Problemnya tidak selesai sampai di situ. Jika memang hasil kerja menjadi acuan kepemilikan, bukankah yang mengerjakan laptop tersebut juga adalah sekaligus para buruh? Jika buruh yang mengerjakannya, mengapa bukan mereka saja yang memiliki laptop tersebut? Ironisnya, buruh-buruh yang mengerjakan laptop tersebut bisa jadi malah tidak mampu membelinya.
Meski menyisakan masalah hingga berabad-abad, sumbangsih Locke tetap penting untuk menemukan justifikasi kepemilikan pribadi. Tadinya, konsep tersebut tidak jelas karena segala kepemilikan mengacu pada tuan tanah atau para bangsawan. Rakyat jelata dipandang sebagai kaum yang "tak punya apa-apa" kecuali mengerjakan atau menggarap hal-hal yang dimiliki dan dikuasai oleh golongan yang lebih tinggi.
Konsep kepemilikan, utamanya kepemilikan individu, memang problematik, tetapi di sisi lain, kepemilikan bersama tanpa sekat juga tak kalah bermasalahnya. Meski kita bisa membayangkan suatu lahan yang digarap bersama untuk kepentingan bersama, tetap saja lahan tersebut mesti diklaim sebagai milik suatu kelompok, supaya kelompok di luarnya tidak bisa tiba-tiba nyelonong menggarap lahan itu.
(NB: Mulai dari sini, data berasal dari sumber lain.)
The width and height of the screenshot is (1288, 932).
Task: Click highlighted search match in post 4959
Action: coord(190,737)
Kolektivisme memang mungkin, tetapi membayangkan kolektivisme universal yang mencakup segala hal di dunia menjadi milik bersama adalah sesuatu yang utopis juga. Ibarat jargon dunia hari ini yang mengatakan bahwa kehidupan bermasyarakat tak lagi berkompetisi melainkan berkolaborasi, pada kenyataannya: kompetisi di antara pihak-pihak yang berkolaborasi.
Apa poin dari semua ini? Dulu saya agak aneh dengan dogma "harta tak dibawa mati". Bagaimana mungkin sesuatu yang telah kita kumpulkan dengan susah payah kemudian tak menjadi hitungan di kehidupan berikutnya jika memang jiwa ini abadi? Bukankah usaha-usaha menumpuk harta di dunia, yang menjadi hari-hari kita (mengalahkan ibadah spiritual), kemudian menjadi sia-sia?
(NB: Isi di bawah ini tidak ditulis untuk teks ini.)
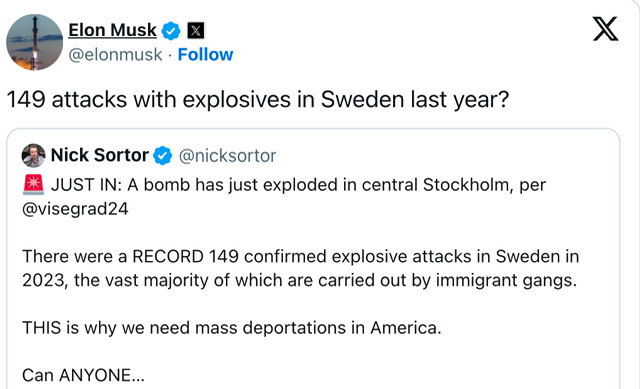Screen dimensions: 640x389
Task: Click '2023, the vast majority' line
Action: (x=300, y=280)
Ternyata, setelah direnung-renungkan, poinnya bukan pada usahanya, melainkan pada status kepemilikan itu sendiri yang problematik. Meski tampak mudah untuk menyimpulkan bahwa ada barang atau segala sesuatu yang menjadi "milik saya", tetapi kenyataannya status kepemilikan tersebut punya banyak tafsir.
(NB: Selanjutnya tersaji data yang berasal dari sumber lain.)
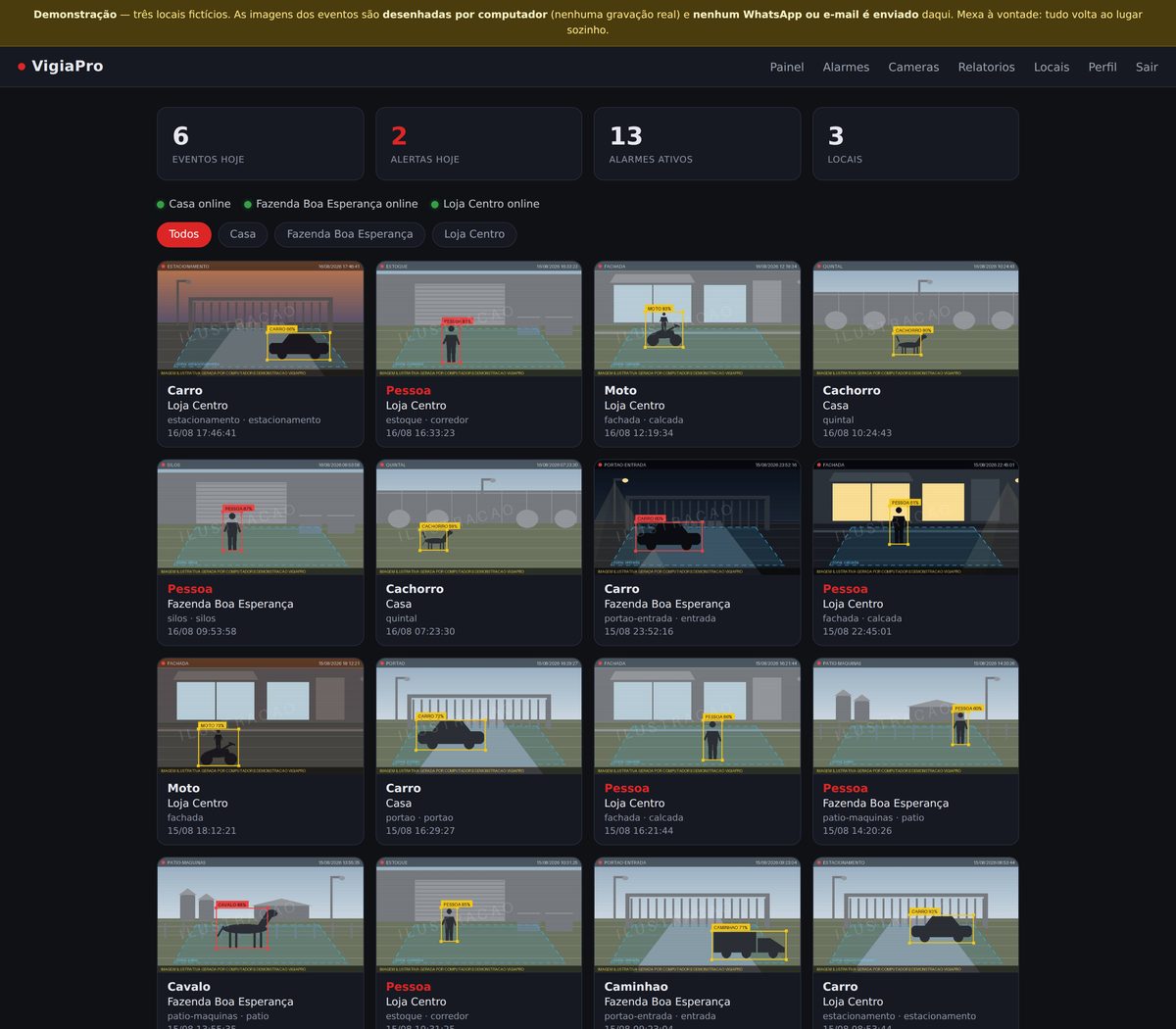
Task: Click Sair to log out
Action: (1147, 67)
Buku yang kita beli, ditulis oleh pikiran orang lain, dijilid oleh percetakan, dijual di toko buku oleh penjual buku, dan sampai ke tangan kita dengan cara dibeli oleh uang yang berasal dari gaji kita. Tampak sederhana, tetapi tidak juga. Buku itu menjadi "milik saya" karena suatu versi saja yang menyimpulkan demikian. Kenyataannya, kita bisa perdebatkan versi lain, yang menyatakan bahwa buku tersebut bisa saja bukan milik saya seorang, tapi milik pihak-pihak lain juga (yang terlibat di dalamnya).
Saya berusaha untuk tidak melompat pada urusan spiritual, tetapi rupanya tak terhindarkan juga. Jika status kepemilikan kita dengan sendirinya problematik, maka memang jangan-jangan tak ada yang benar-benar kita punya. Hal yang kita anggap telah memilikinya, hasil jerih payah kita sendiri, bisa hilang dengan cara apapun, seperti diambil begitu saja, meski sudah ditahan-tahan sekuat tenaga.
Kita bisa menyatakan anak adalah milik kita, tapi anak itu bisa diambil kapan saja. Kita bisa menyatakan bahwa uang ini adalah milik kita, tapi uang itu bisa menguap tiba-tiba, oleh suatu keperluan yang tak disangka-sangka. Kita bisa mengklaim bahwa reputasi kita adalah hasil jerih payah kita, tapi begitu diambil, ya sudah, mungkin memang awalnya juga statusnya adalah pinjaman. Jika memang kita sudah sedari awal tak punya apa-apa, lalu mendapat pinjaman, dan pinjaman itu diambil lagi oleh yang punya, lantas, masalahnya di mana?